I have performed the societal calculus function as it relates to wearing a mask.
Notwithstanding my personal beliefs on the matter, I have decided to wear a mask out of respect for my fellow citizens.
I’d call that a good civic decision.
(One of my friends, in his 40s, has had the thing for months and can’t shake it. He had no underlying health conditions that he knew of…you just don’t know what it will do to any particular person.)
I am trying to be a good person and find a sense of balance in this world without wholly surrendering my cherished right to be a skeptic.
As I have discussed the prophylactic measures to control the coronavirus with many reasonable people over the last few months, the conversation has reminded me of a nugget of Randian wisdom that I read many years ago in a book entitled Atlas Shrugged: “Contradictions do not exist. Whenever you think that you are facing a contradiction, check your premises. You will find that one of them is wrong.”

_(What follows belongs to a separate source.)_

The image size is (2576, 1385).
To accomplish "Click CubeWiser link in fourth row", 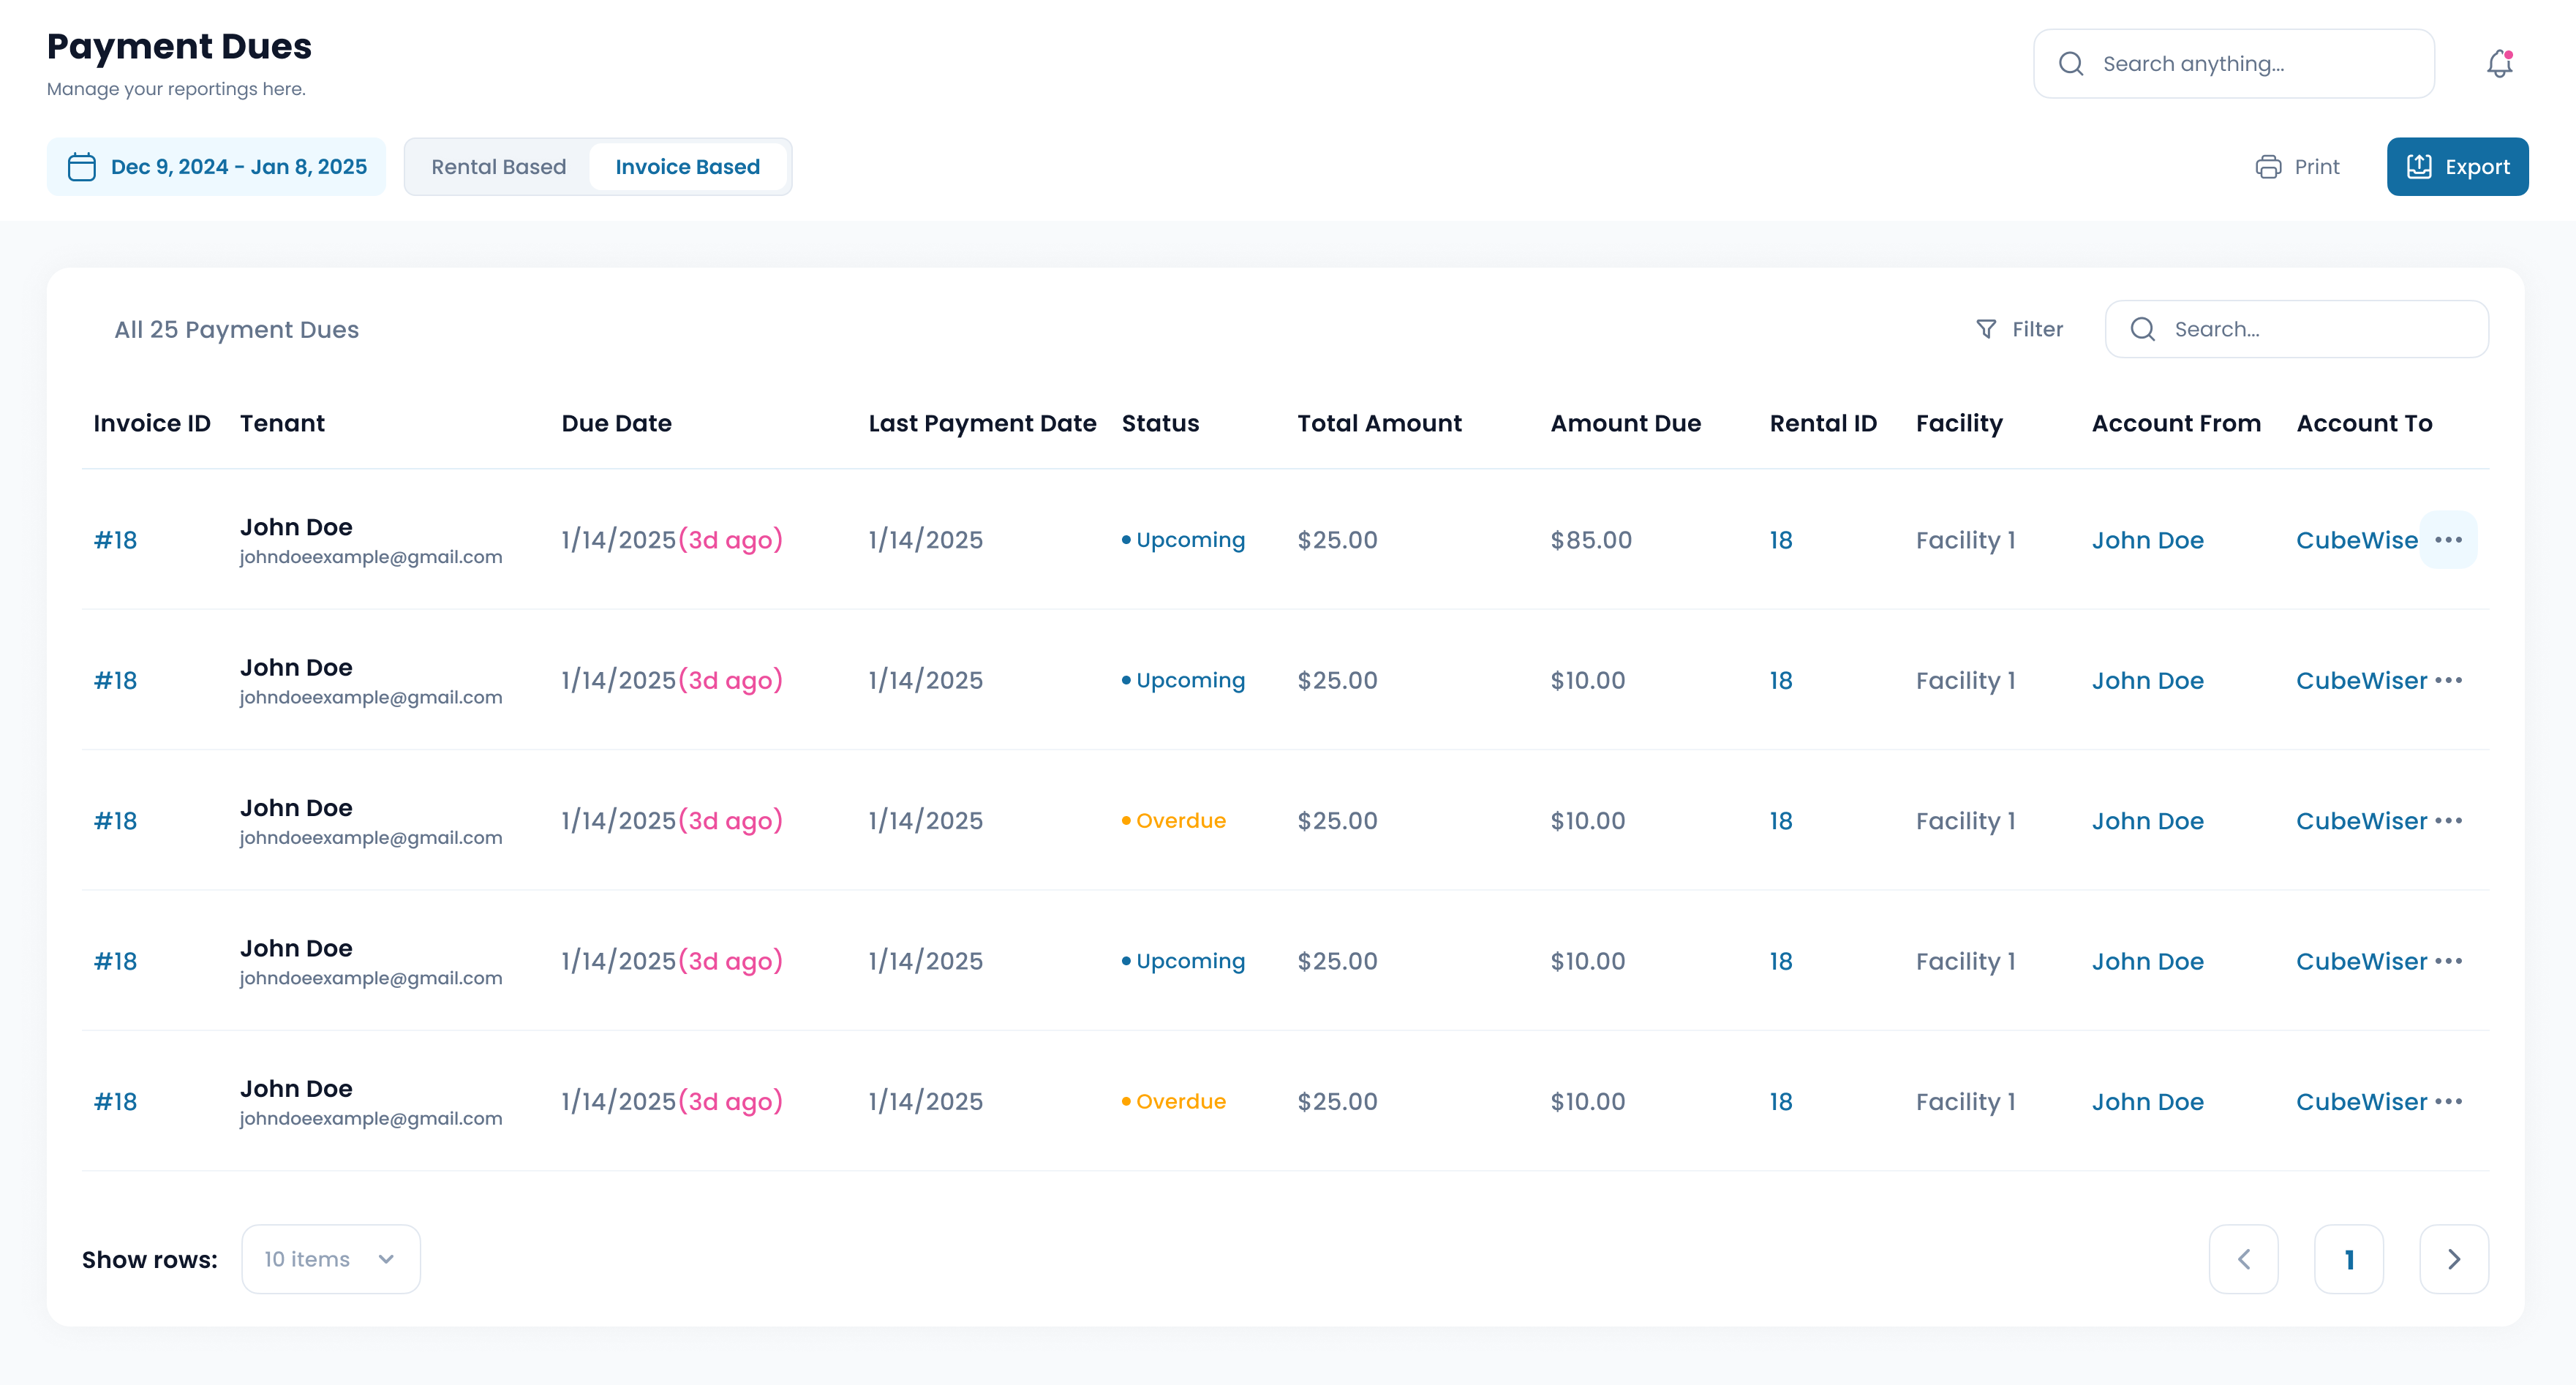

How can I hold the conflicting belief that the coronavirus is simply a mild variant of the common cold while at the same time accepting the undisputed facts of New York City’s unprecedented mortality rate and your friend’s extended battle with this disease?
My decision to wear a mask, therefore, reflects a balance that has been created with an understanding that my premises may very well be wrong about the severity of the coronavirus and my actions should therefore demonstrate respect for the feelings of the people around me without invalidating their inherent right to feel safe in my presence.